The Five Trials of Kerberos
I said in my previous post I would discuss how I’d got the Kerberos lab working. The thing is my notes were scrappy and instead of tidying them up it came to me that I’d created a common real-world scenario: a poorly-documented system.
Often such systems are encountered by operations staff when said systems are no longer working so let’s break things and see what needs to happen to fix them. (If you want to go hard-core you could try setting your alarm for 2 a.m and pretend it’s a call from the service desk before reading the rest of the post)
But here are some pointers. For Kerberos authentication to work, the Firefox browser needed a setting changed:
…and the IIS webserver needed configuring:
http://woshub.com/configuring-kerberos-authentication-on-iis-website/
A couple of things needed to happen on the KDC but they’re covered in the link above as I recall.
I have grandly titled these five scenarios as the The Five Trials of Kerberos just because we’ve got a bit of a mythological thing going on and it’s got a ring to it.
The First Trial
You browse to the website and you see…
You break out Wireshark to see what’s going on and you see…
This one’s an easy one; all answers at the bottom of the post
The Second Trial
You browse to the website and see…
There are no Kerberos packets in the trace this time.
The Third Trial
Now this trial is a little unusual in that I did something that broke Kerberos but the website continued working and authentication was happening. I was a little surprised by this myself though it made sense when I worked out what was going on. Anyway, the Kerberos error was this:
If I showed much more of the trace then you’d probably work out what was going on and it is supposed to be a trial…. so instead I’ll tell you that if the webserver was busy you would notice the authentication server’s CPU usage has gone up compared to its usual baseline.
The Fourth Trial
This follows the pattern of the previous trial in that Kerberos stops working but access to the website continued for the same reasons as above. However, this time there was more in the Kerberos trace:
Of the Kerberos errors supplied thus far these are probably the least helpful.
The Fifth Trial
The fifth and final trial is the trickiest as you might expect. You’d probably need to be fairly unlucky to see this one in the wild…

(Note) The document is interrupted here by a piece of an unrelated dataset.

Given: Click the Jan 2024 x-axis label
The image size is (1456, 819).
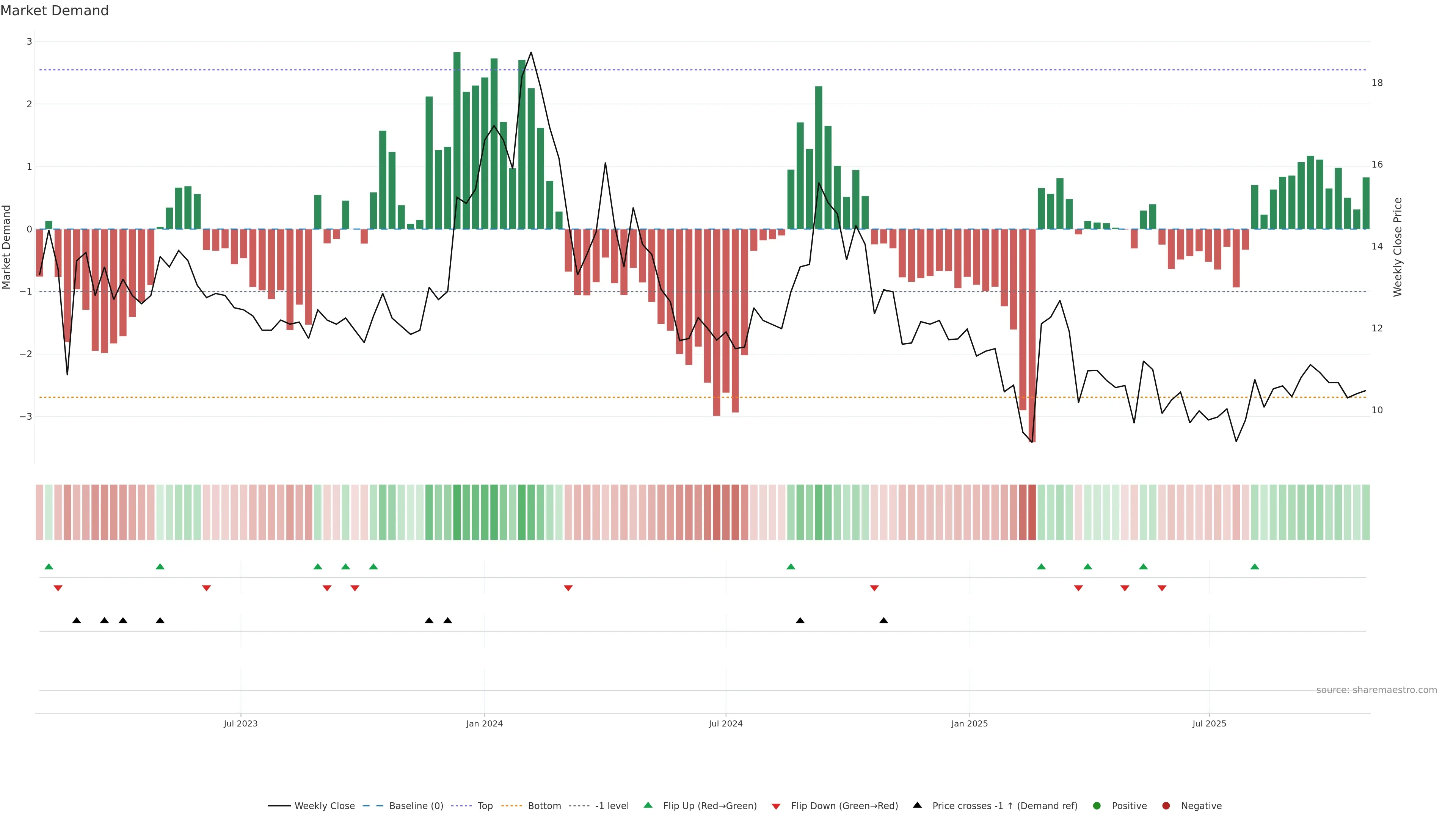Looking at the screenshot, I should 485,723.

This time it’s properly broken…
There’s no Kerberos at all in the Wireshark trace. There is an attempt at NTLM but obviously that’s not good enough.

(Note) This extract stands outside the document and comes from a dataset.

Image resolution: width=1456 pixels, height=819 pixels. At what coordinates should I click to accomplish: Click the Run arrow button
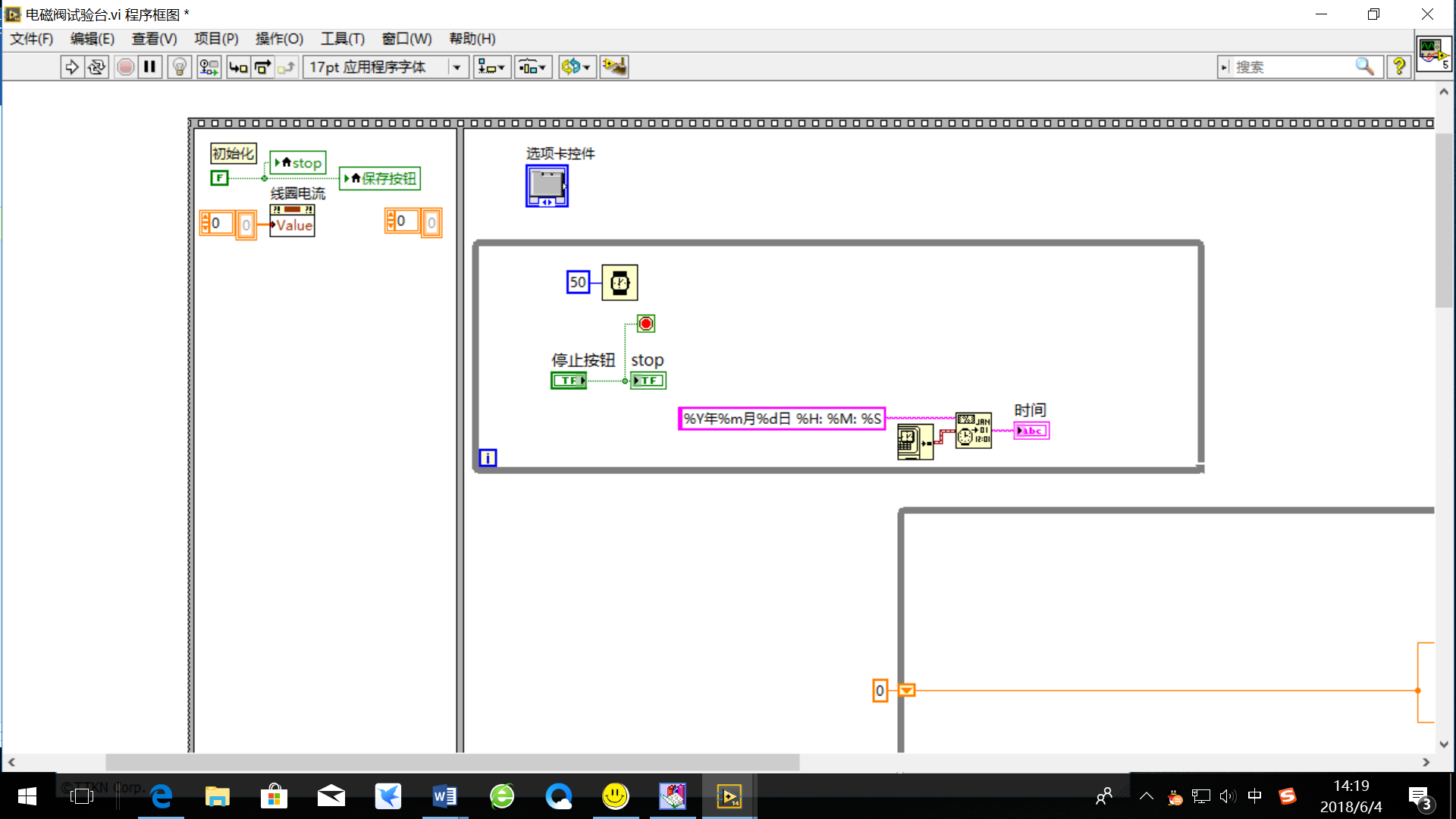71,67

I won’t dwell on this one and so to the answers…
Answer One
The ticket is not yet valid. This is because I moved the time ahead on the KDC server. Kerberos will give you 5 minutes leeway but I moved it ahead an hour. If the client time is behind you will see the error.. I tried this the other way around… so the client was at 9:35 am and the KDC at 7:34 am and the authentication still worked!!
I put this down to the token being within the valid time range. There are probably ways to stop this happening but we’ll move on..
Answer Two
The eagle-eyed amongst you would have noticed the website was not being accessed by the URL ‘web.labtinker.net’ but instead ‘www.labtinker.net’ for which a CNAME entry had been created. It is possible to get to the website by a different URL but more work needs to be done. More on this later.
Answer Three
On this occasion I had deleted the SPN on the KDC by using the command:
Setspn -d HTTP/web.labtinker.net iis_kerb
This meant there was no mapping between a service principal and a user. The authentication carried on working because NTLM took over when Kerberos failed.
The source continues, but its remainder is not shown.